Murat se vuelve y me mira.
– Esta mujer es un fantasma. No se puede reconocer a un fantasma en las fotografías.
Da un volantazo a la izquierda para entrar en un ancho bulevar que asciende. A ambos lados de la avenida se alzan bloques de pisos, algunos nuevos y otros que ya tienen sus añitos. Hay bastante circulación, pero el bulevar es traffic-friendly, como se dice ahora, y me ahorro los improperios.
– En la época de mi padre, aquí sólo había descampados -me explica Murat-. Yo conocí la zona como es ahora, pero mi padre la conocía de hace años. Cuando viene a Estambul, siempre quiere que le traiga aquí. Aparco junto a la acera, él baja del coche, mira a su alrededor y habla solo: «¡Alá, Alá, mira cómo han cambiado los eriales!». Aunque ya haya venido diez veces, todavía no lo ha asimilado.

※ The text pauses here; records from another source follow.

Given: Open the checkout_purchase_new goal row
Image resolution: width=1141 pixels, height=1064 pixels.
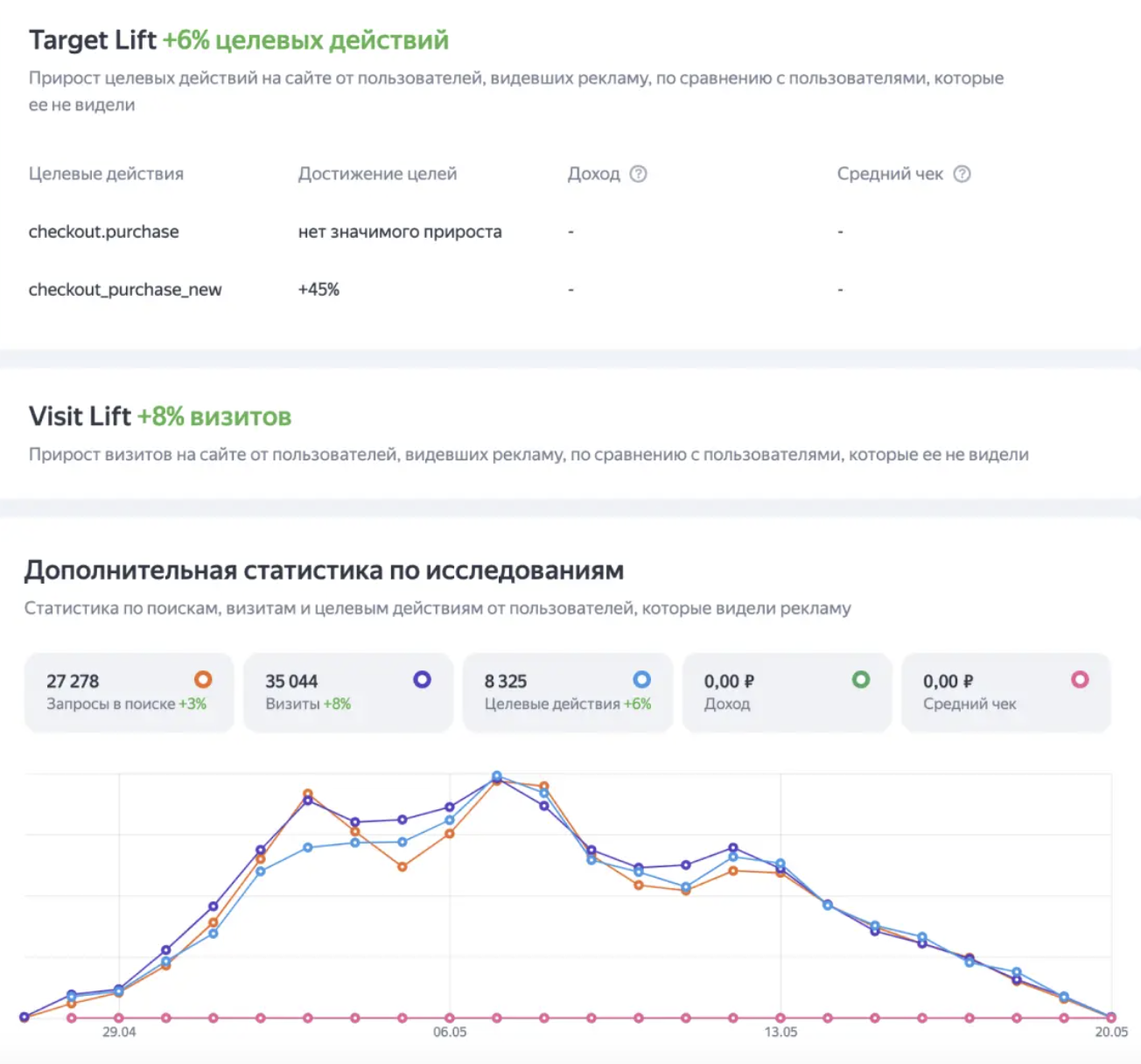Looking at the screenshot, I should [x=125, y=290].
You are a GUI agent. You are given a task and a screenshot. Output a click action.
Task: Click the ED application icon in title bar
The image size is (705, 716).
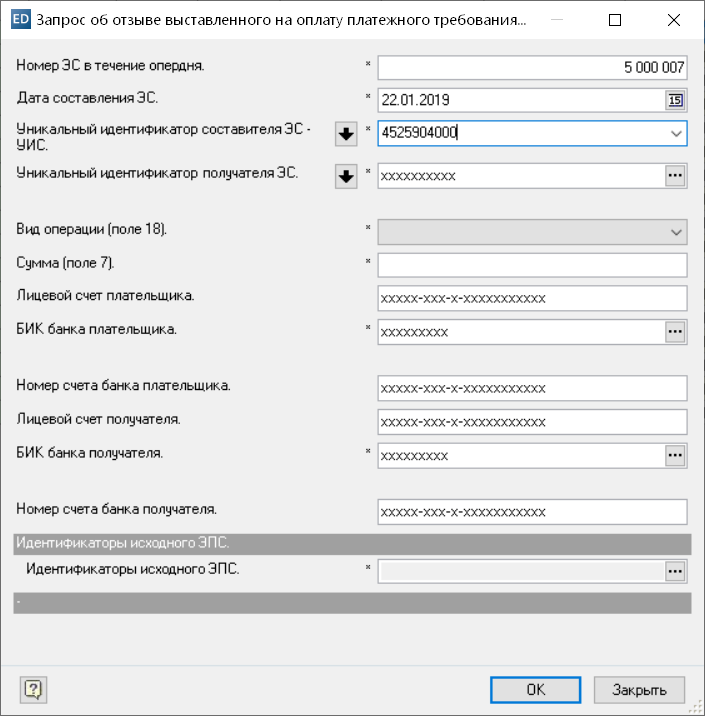click(x=19, y=19)
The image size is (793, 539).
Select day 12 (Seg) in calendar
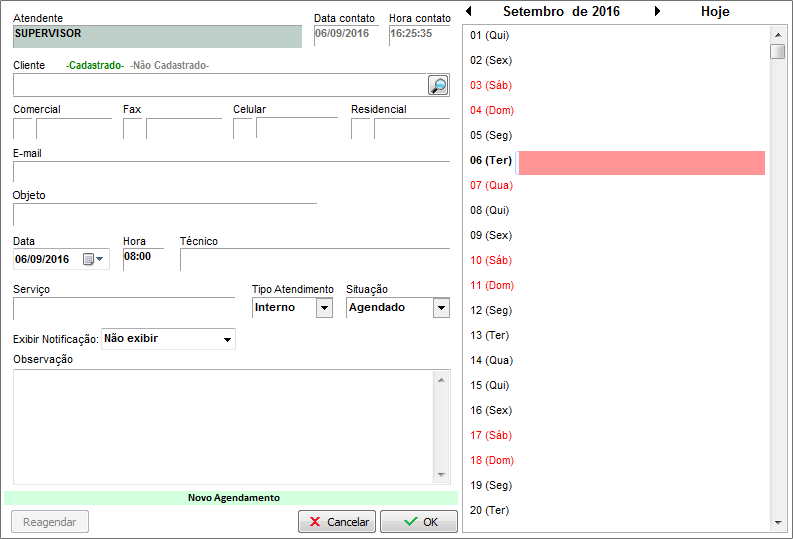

A medida que ascendemos, los edificios ganan en altura y en anchura. Una vez en la cima, el coche patrulla tuerce a la izquierda y enfila otro ancho bulevar.
– Estamos en la Ronda -explica Murat-. Si seguimos adelante, volveremos a Şişli, la parte vieja de Estambul.
Pero no seguimos hacia la parte vieja. Torcemos a la derecha y tomamos por una calle más angosta. Murat conduce lentamente, para leer los números de las casas, hasta que aparca delante de la que buscamos. Llama al timbre del piso en el que se lee «Taifur». A la pregunta que le hacen a través del interfono responde secamente «police» y la puerta se abre enseguida.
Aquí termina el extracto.